***** RECORDS *****

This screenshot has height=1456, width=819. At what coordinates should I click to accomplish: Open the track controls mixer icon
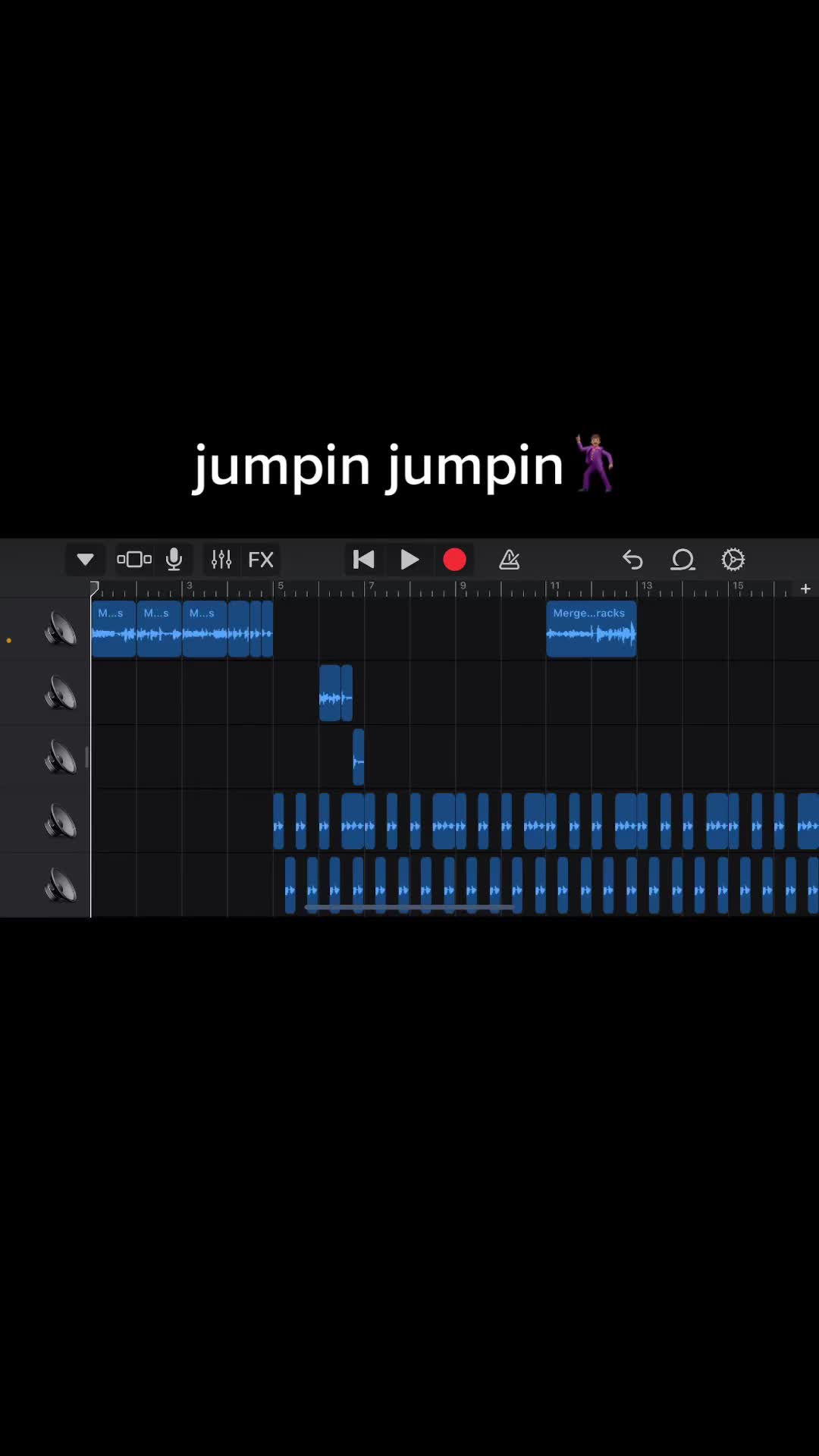pyautogui.click(x=221, y=560)
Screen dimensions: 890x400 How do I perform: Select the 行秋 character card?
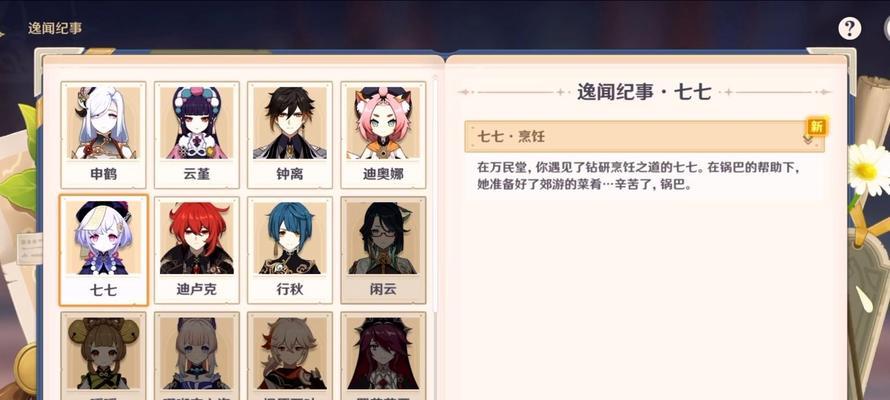289,250
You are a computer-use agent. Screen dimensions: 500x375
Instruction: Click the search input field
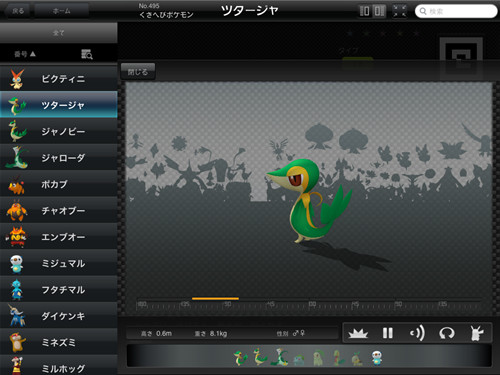click(456, 11)
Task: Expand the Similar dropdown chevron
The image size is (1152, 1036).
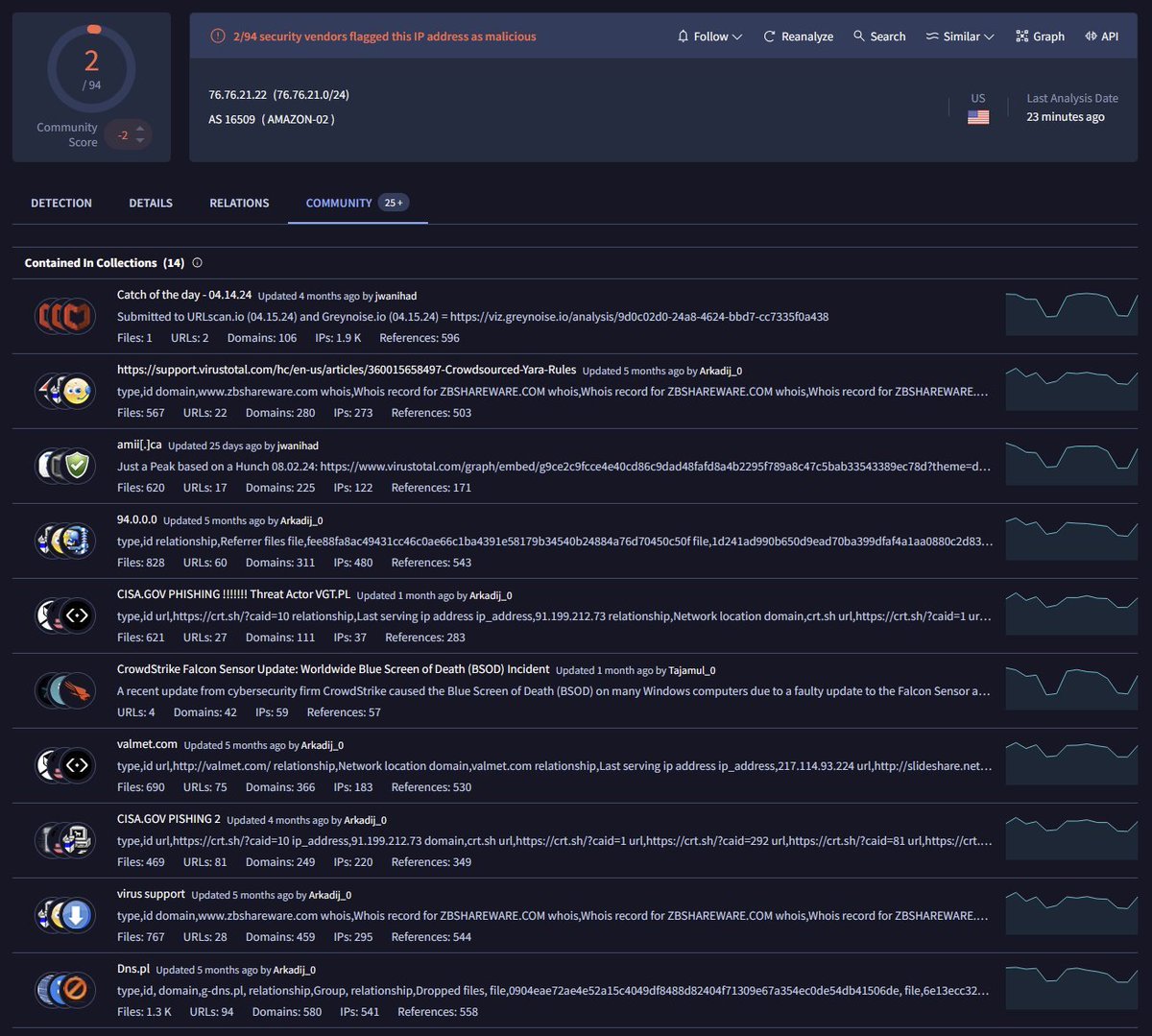Action: (990, 36)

*****

WHAT TO DO:
With pictures excluded, the data must be transcribed in full and to the letter.

TASK SOLUTION:
This screenshot has height=1456, width=819. At what coordinates should I click to accomplish: Open the track controls mixer icon
pyautogui.click(x=221, y=560)
Screen dimensions: 890x400 How do I perform: Select the 行秋 character card?
289,250
You are a computer-use agent. Screen dimensions: 500x375
Instruction: Click the search input field
click(456, 11)
Task: Expand the Similar dropdown chevron
The image size is (1152, 1036).
Action: (990, 36)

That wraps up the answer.